Als Partner für das Pilotprojekt wählte Olin den Kunden Eastman Chemical Company aus. Es handelt sich um einen langjährigen grossen Abnehmer von Natronlauge (15'000 Tonnen pro Jahr) in der Nähe des Produktionswerkes im US-Bundesstaat Tennessee. Eastman Chemical gilt in der Branche als Pionier im

e-Business, der Unternehmen bereits internetbasierte Vertriebskanäle zum Kunden aufgebaut hat und begonnen hat, Lieferanten zu integrieren. Das Unternehmen verfügte wie Olin Chlor Alkali Products über SAP R/3 als ERP-System, was einen überschaubaren Integrationsaufwand erwarten liess. Gegenwärtig ist Eastman Chemical noch der einzige Kunde, der mit Olin Chlor Alkali über eine „virtuelle Pipeline“ kommuniziert. Eine Ausweitung dieses Konzepts ist jedoch vorgesehen.

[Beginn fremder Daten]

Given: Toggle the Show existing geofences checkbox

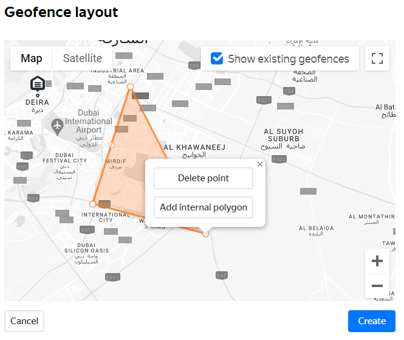Looking at the screenshot, I should (217, 58).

Durchführung. Das Projekt startete im Mai 2000. Olin Chlor Alkali entwickelte zunächst eine E-Business-Vision, in der das Unternehmen aus der Beobachtung der Kunden deren Bedürfnisse ableitete, Herausforderungen für das eigene Unternehmen identifizierte und Verantwortlichkeiten für die Entwicklung von Lösungen festlegte. Durch eine geplante Fusion mit einem Konkurrenten waren die Projekte jedoch zwischenzeitlich für mehrere Monate ausgesetzt.

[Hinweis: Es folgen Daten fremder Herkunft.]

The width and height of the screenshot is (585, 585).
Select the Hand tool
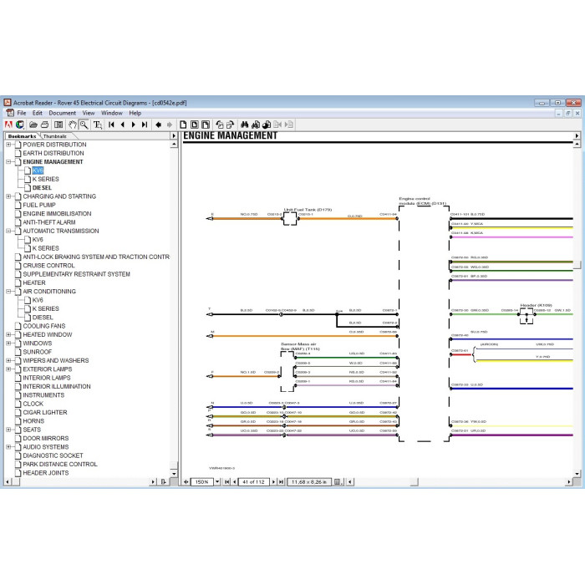[x=73, y=125]
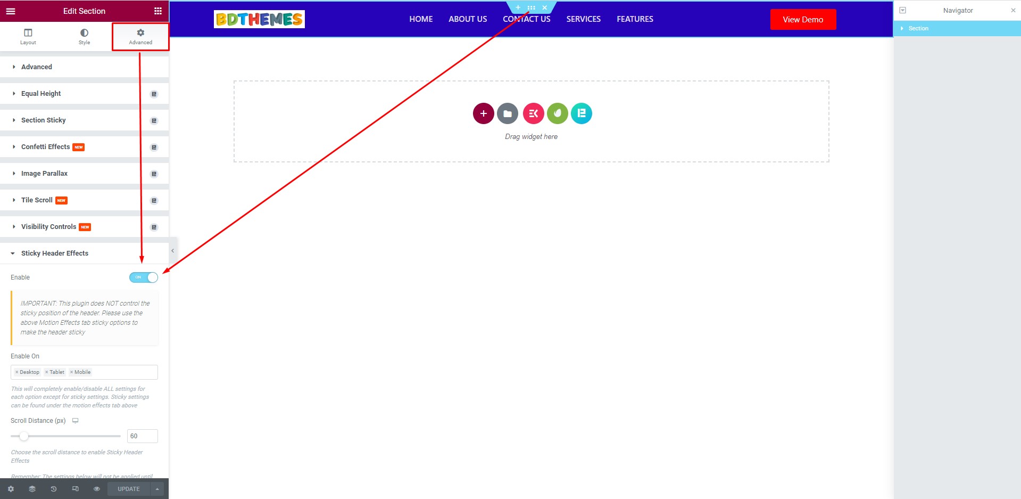1021x499 pixels.
Task: Toggle the Sticky Header Effects Enable switch
Action: tap(144, 277)
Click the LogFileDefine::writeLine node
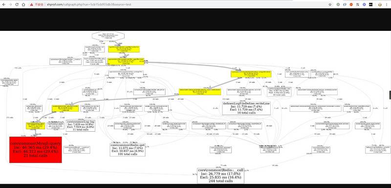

Das Kundenportal realisierte ein 13-köpfiges Projektteam unter Leitung von Gene Bolick, Direktor Kundenservice. Es folgte die Pilotverbindung zu Eastman Chemical, die ebenfalls Gene Bolick mit einem 5-köpfigen Team implementierte. Der Grossteil der Teammitglieder waren Mitarbeiter von Olin. Das Unternehmen hielt es für einfacher und sinnvoller, seine eigenen Leute im Umgang mit SAP zu schulen als externe Berater mit dem Chlor Alkali Geschäft vertraut zu machen. Die Mitarbeiter kamen aus den Organisationseinheiten Kundenservice, Verkauf, E-Business, IT, SAP und Finanzen. Zusätzlich arbeitete im Projektteam ein Vertreter der Firma IMPRESS mit, die die Software für die ERP-zu-ERP-Integration und das Kundenportal lieferte. Er unterstützte das Team in Fragen der Installation und des Webdesigns.

Das Projektteam begriff es als seine grösste Herausforderung, Geschäftslösungen zu entwickeln, die dem Kunden Nutzen in seinem Kundenprozess stiften:

  • Kundenportal. Die Vertreter des Olin Kundenservices testeten die Webseite ausgiebig als Pilotbenutzer, bevor sie den Kunden zur Verfügung gestellt wurde. Dadurch sollte vermieden werden, dass die Kunden wegen Anlaufschwierigkeiten das Portal nicht im gewünschten Umfang als Informationslieferant nutzen konnten. Diese Tests wurden von Kundenservicemitarbeitern durchgeführt, die auch für die Einführung des Portals beim Kunden zuständig waren. Sie führten die Lösung individuell im Rahmen von Kundenbesuchen ein. Gegenwärtig benutzen 80 Kunden das Olin Chlor Alkali Kundenportal.
  • Direkte ERP-zu-ERP-Verbindung. Eastman Chemical hatte Olin Chlor Alkali selbst wegen einer derartigen Integration angesprochen. Change Management Aspekte waren deshalb nur von untergeordneter Bedeutung. Die grösste Herausforderung war die systemtechnische Abbildung eines komplexen, bisher vorwiegend manuell ausgeführten Geschäftsprozesses.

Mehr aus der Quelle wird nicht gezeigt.